Objetivo ::
Responda às perguntas sobre o texto da Praça Santos Dumont:
1. Quem é o autor do projeto da praça, e em que ano?
2. Que nome a população dá à praça?
3. Entre as praças rotatórias da cidade, que posição ela ocupa em tamanho?

Texto fornecido ::
******************************

PRAÇAS

A PAISAGEM URBANA COMO HERANÇA CULTURA : A PRAÇA SANTOS DUMONT

HULSMEYER et al., 2011
A paisagem urbana como herança cultural: a praça Santos Dumont, Umuarama, Estado do Paraná, Brasil Alexander Fabbri Hulsmeyer1*, Regina de Held Silva2 , Caroline Salgueiro da Purificação2 , Maria Izabel de Melo Barreto2 e Rodrigo Rodrigues2 1 Departamento de Arquitetura e Urbanismo da Universidade Paranaense de Umuarama, Praça Mascarenhas de Moraes, 4282, 87502-210, Umuarama, Paraná, Brasil. 2 Universidade Paranaense de Umuarama, Umuarama, Paraná, Brasil. *Autor para correspondência. E-mail: alexarq@unipar.br 


No viés do resgate do papel histórico morfológico da praça como lugar de convergência sociocultural, esse artigo indica a necessidade de novas políticas públicas participativas que garantam diversas formas de apropriação pública e resgate dos valores simbólicos, por meio de práticas de intervenção que respeitem as premissas projetuais originais e as desenvolvidas por seu autor, o Arquiteto Ícaro de Castro Mello, em 1970
IBGE _ Biblioteca _ Detalhes _ Praça Santos Dumont _ Umuarama, PR


















A Praça Santos Dumont, é a maior praça rotatória da cidade. Denominada pela população “Praça dos Bancos”, tendo sido palco de acontecimentos da cultura, da política e do civismo.

******************************

Material ::
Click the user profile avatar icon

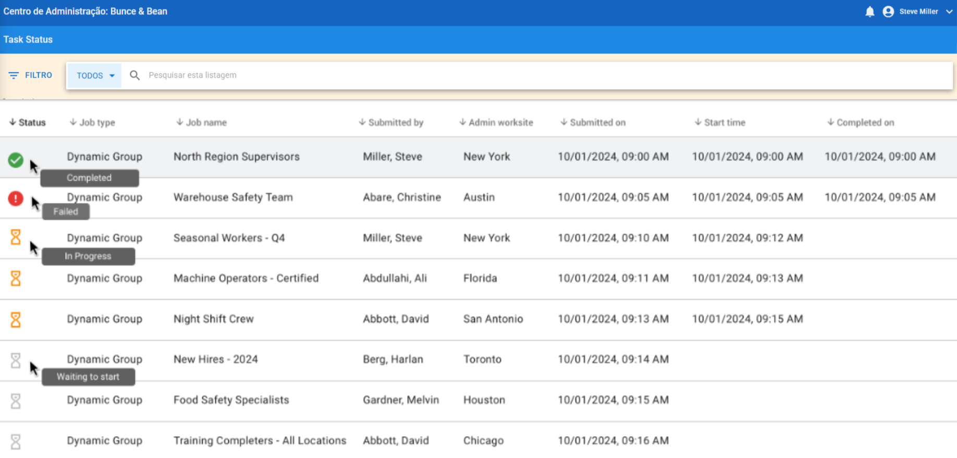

******************************

Resultado do exercício ::
1. O Arquiteto Ícaro de Castro Mello, em 1970.
2. "Praça dos Bancos".
3. É a maior praça rotatória da cidade.